§ **Work required**
Copy each entry below exactly as it reads.

§ **Collected data entries**
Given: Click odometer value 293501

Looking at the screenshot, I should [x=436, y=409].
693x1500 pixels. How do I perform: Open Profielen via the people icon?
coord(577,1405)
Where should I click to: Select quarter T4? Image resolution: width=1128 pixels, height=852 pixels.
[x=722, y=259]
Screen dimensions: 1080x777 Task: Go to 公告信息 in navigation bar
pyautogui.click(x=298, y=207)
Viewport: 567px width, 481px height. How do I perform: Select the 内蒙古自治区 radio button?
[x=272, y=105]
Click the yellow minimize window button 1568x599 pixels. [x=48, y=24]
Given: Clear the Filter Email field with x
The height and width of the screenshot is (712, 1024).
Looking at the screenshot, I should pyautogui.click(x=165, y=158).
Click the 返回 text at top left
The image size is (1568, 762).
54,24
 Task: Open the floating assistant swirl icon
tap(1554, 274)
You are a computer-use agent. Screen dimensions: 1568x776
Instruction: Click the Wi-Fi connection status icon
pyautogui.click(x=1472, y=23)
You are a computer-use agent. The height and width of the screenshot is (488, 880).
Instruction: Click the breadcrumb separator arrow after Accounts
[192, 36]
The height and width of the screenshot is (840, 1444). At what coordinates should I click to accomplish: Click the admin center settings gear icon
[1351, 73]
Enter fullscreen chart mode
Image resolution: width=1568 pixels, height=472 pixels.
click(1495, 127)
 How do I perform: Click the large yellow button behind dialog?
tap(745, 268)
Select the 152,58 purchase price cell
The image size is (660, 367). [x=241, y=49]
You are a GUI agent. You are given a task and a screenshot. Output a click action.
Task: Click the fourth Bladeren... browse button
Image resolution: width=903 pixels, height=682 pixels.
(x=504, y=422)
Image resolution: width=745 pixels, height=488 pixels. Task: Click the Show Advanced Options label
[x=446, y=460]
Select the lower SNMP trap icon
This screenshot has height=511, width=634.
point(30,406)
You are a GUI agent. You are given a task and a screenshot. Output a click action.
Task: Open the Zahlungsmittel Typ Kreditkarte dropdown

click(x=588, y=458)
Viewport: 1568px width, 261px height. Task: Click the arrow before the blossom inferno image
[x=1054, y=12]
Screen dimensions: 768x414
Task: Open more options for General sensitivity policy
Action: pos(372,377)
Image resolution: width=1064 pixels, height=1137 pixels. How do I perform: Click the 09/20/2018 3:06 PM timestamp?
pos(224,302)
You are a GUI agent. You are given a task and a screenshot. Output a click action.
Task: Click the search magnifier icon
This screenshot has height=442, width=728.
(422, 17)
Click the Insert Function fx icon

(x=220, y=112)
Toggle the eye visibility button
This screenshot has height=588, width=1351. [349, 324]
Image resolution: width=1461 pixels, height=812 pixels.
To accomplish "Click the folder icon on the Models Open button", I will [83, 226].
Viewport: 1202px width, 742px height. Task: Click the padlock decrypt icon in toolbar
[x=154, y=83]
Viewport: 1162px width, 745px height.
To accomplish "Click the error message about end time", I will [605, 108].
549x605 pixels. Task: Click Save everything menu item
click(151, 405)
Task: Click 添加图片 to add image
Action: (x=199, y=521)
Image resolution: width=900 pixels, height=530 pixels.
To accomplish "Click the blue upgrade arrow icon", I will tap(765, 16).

§ **Finished task**
Given: Click odometer value 293501

Looking at the screenshot, I should [x=436, y=409].
693x1500 pixels. How do I perform: Open Profielen via the people icon?
coord(577,1405)
Where should I click to: Select quarter T4? Image resolution: width=1128 pixels, height=852 pixels.
[x=722, y=259]
Screen dimensions: 1080x777 Task: Go to 公告信息 in navigation bar
pyautogui.click(x=298, y=207)
Viewport: 567px width, 481px height. How do I perform: Select the 内蒙古自治区 radio button?
[x=272, y=105]
Click the yellow minimize window button 1568x599 pixels. [x=48, y=24]
Given: Clear the Filter Email field with x
The height and width of the screenshot is (712, 1024).
Looking at the screenshot, I should pyautogui.click(x=165, y=158).
Click the 返回 text at top left
The image size is (1568, 762).
54,24
 Task: Open the floating assistant swirl icon
tap(1554, 274)
You are a computer-use agent. Screen dimensions: 1568x776
Instruction: Click the Wi-Fi connection status icon
pyautogui.click(x=1472, y=23)
You are a computer-use agent. The height and width of the screenshot is (488, 880).
Instruction: Click the breadcrumb separator arrow after Accounts
[192, 36]
The height and width of the screenshot is (840, 1444). At what coordinates should I click to accomplish: Click the admin center settings gear icon
[1351, 73]
Enter fullscreen chart mode
Image resolution: width=1568 pixels, height=472 pixels.
click(1495, 127)
 How do I perform: Click the large yellow button behind dialog?
tap(745, 268)
Select the 152,58 purchase price cell
The image size is (660, 367). [x=241, y=49]
You are a GUI agent. You are given a task and a screenshot. Output a click action.
Task: Click the fourth Bladeren... browse button
Image resolution: width=903 pixels, height=682 pixels.
(x=504, y=422)
Image resolution: width=745 pixels, height=488 pixels. Task: Click the Show Advanced Options label
[x=446, y=460]
Select the lower SNMP trap icon
This screenshot has height=511, width=634.
point(30,406)
You are a GUI agent. You are given a task and a screenshot. Output a click action.
Task: Open the Zahlungsmittel Typ Kreditkarte dropdown

click(x=588, y=458)
Viewport: 1568px width, 261px height. Task: Click the arrow before the blossom inferno image
[x=1054, y=12]
Screen dimensions: 768x414
Task: Open more options for General sensitivity policy
Action: pos(372,377)
Image resolution: width=1064 pixels, height=1137 pixels. How do I perform: Click the 09/20/2018 3:06 PM timestamp?
pos(224,302)
You are a GUI agent. You are given a task and a screenshot. Output a click action.
Task: Click the search magnifier icon
This screenshot has height=442, width=728.
(422, 17)
Click the Insert Function fx icon

(x=220, y=112)
Toggle the eye visibility button
This screenshot has height=588, width=1351. [349, 324]
Image resolution: width=1461 pixels, height=812 pixels.
To accomplish "Click the folder icon on the Models Open button", I will [83, 226].
Viewport: 1202px width, 742px height. Task: Click the padlock decrypt icon in toolbar
[x=154, y=83]
Viewport: 1162px width, 745px height.
To accomplish "Click the error message about end time", I will [605, 108].
549x605 pixels. Task: Click Save everything menu item
click(151, 405)
Task: Click 添加图片 to add image
Action: (x=199, y=521)
Image resolution: width=900 pixels, height=530 pixels.
To accomplish "Click the blue upgrade arrow icon", I will tap(765, 16).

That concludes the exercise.